→ TAREAS PROPUESTAS:
**A)** Según el fragmento sobre la fe y la mística, ¿con qué nombre se referirá Nicolás de Cusa al cambio en la disposición del hombre?
**B)** Enumera todas las personas que se nombran en el fragmento sobre la fe y la mística.
**C)** Escribe una continuación del fragmento sobre la fe y la mística que comience después de su última oración.

→ TEXTO CITADO:
Esta dificultad implica un cambio en la disposición del hombre, a la
que posteriormente Nicolás de Cusa se referirá como docta ignorancia, y
que en un poema atribuido al Maestro Eckhart deriva en una propuesta de
anulación: “Hazte como un niño, / ¡hazte sordo y ciego! / Tu propio yo / ha de
ser nonada, / ¡atraviesa todo ser y toda nada!” (“El grano de mostaza” 139).
El místico alemán Angelo Silesio piensa en una línea similar, que agradaría
particularmente a nuestro autodenominado “cansador intrabajable”: “A DIOS
SE LO ENCUENTRA EN EL OCIO / Antes hallarás a Dios sentado y ocioso,
que sudando en cuerpo y alma por correr tras Él” (165)[15]
. Ya en el siglo XX, Thomas Merton[16] mantiene esta dificultad (“Dios se acerca a nuestro
entendimiento alejándose de él. (...) Le conocemos mejor después de que
nuestro entendimiento le ha dejado escapar” (Los hombres 232)) y plantea
un tipo de relación que decepcionaría a todos quienes intentan atraer a Dios
colgando un poster con su rostro o rezándole un rosario: “Quienquiera que
trata de aferrarse a Dios y tenerlo asido, le pierde. Él es como el viento que
sopla donde le place” (Los hombres 231). Más lejos llega Simone Weil: “La
religión como fuente de consuelo constituye un obstáculo para la verdadera
fe: en ese sentido, el ateísmo es una purificación” (152)[17]. Con este puñado
de apuntes ya podemos formarnos una idea básica de la posibilidad de fe
que Bertoni está reclamando para sí, y que no solo influirá en una vivencia
religiosa, sino que determinará también las condiciones de su proyecto poético.

→ EXTRACTO DE DATOS:
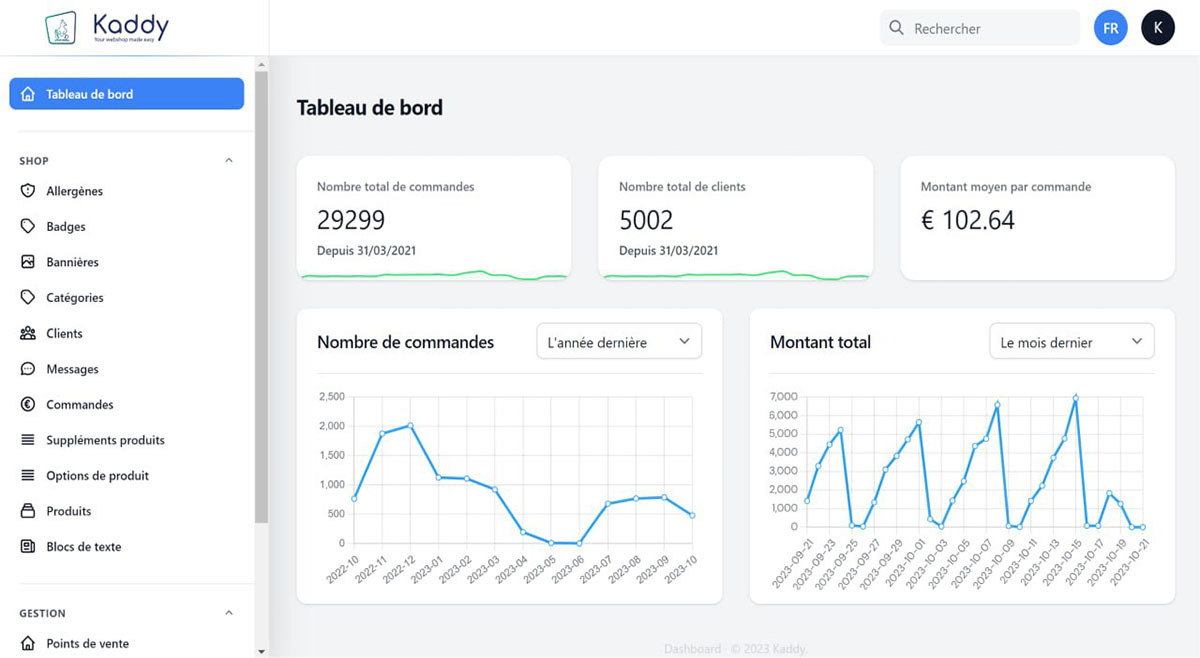Open the K account avatar menu
Image resolution: width=1200 pixels, height=658 pixels.
[x=1157, y=27]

→ RESPUESTAS:
**A)** Con el nombre de docta ignorancia.

**B)** Nicolás de Cusa, Maestro Eckhart, Angelo Silesio, Thomas Merton, Simone Weil y Bertoni.

**C)**
Antes de emprender una pequeña recolección de estas huellas, reitero la
advertencia sobre la ecléctica militancia de Bertoni en estas lides. Como ya
veíamos, esta adscripción se mezcla con las más variadas fuentes, pero además
nuestro poeta muchas veces reclama su futilidad: tras leer desde el Baghavad
Gita o el Dhammapada, pasando por Cioran, Merton y Suzuki, hasta Lao Tsé
vuelve a preguntarse “¿y qué es / Lo Qué Tsé?” (“Leo y leo” 1998: 129). En
otro poema, da cuenta de algunas de sus numerosas figuras místicas tutelares,
pero también del intento por olvidarlas: “¡déjate de leseras! (...) [y] olvídate
de una vez por todas // de la Simone Weil / de la Edith Stein / de la Teresa
de Ávila / de San Juan de la Cruz / de Teolepto de Filadelfia / de Teófano
el Recluso (...) no más lecturas de santos / no más lecturas de eremitas / no
más lecturas de ascetas // bares sí / catedrales no // coitos sí / oraciones no //
Billie Holiday sí / Teresita de los Andes no // Billie Holiday sí / Teresita de
Lisieux tampoco // Edith Piaf sí / Edith Stein no // Janis Joplin sí / Simone
Weil no” (Bertoni, Harakiri 120-2). Y no solo la música ocupa su cabeza,
pues como comenta en una entrevista, la mescolanza es más amplia: “En este momento la televisión está apagada, la huevona de la Daniella Campos
está en mi cabeza pero tambien está Epícteto, está Jesucristo, Pascal y todo
lo que he leído” (Bertoni, “Bertoni, las cintas”). La presencia de las mujeres,
por supuesto, se convierten en el mayor obstáculo para que su aislamiento se
transforme en una verdadera vida monacal, por más que se sepa de memoria
los consejos de Merton en La vida silenciosa, e intente mantener algunas
rutinas. En uno de sus poemas lo advierte: “un / retiro espiritual / es fácil.
// un / retiro corporal // difícil” (Bertoni, Ni yo 64), y su problema se debe a
que no ha conseguido salir del mundo, de la ciudad, de la cotidianeidad que
le ofrece sus tentaciones: “Los monjes van al desierto arrancándose de las
mujeres, porque mirar por la ventana y ver piedras y arena es muy distinto
a que desfi len ante tus narices mujeres que te cortan el aliento” (Donoso
72). No pretende, entonces, rechazar radicalmente todo lo mundano, como
también propone Merton en Semillas de contemplación, pues, en definitiva,
su lectura de todos estos textos no busca pautas de conducta para la salvación,
sino más bien un modo de comprender la realidad: “cada vez leo más religión
que literatura. ¿Por qué me atraen tanto esos textos y me hacen tanto sentido?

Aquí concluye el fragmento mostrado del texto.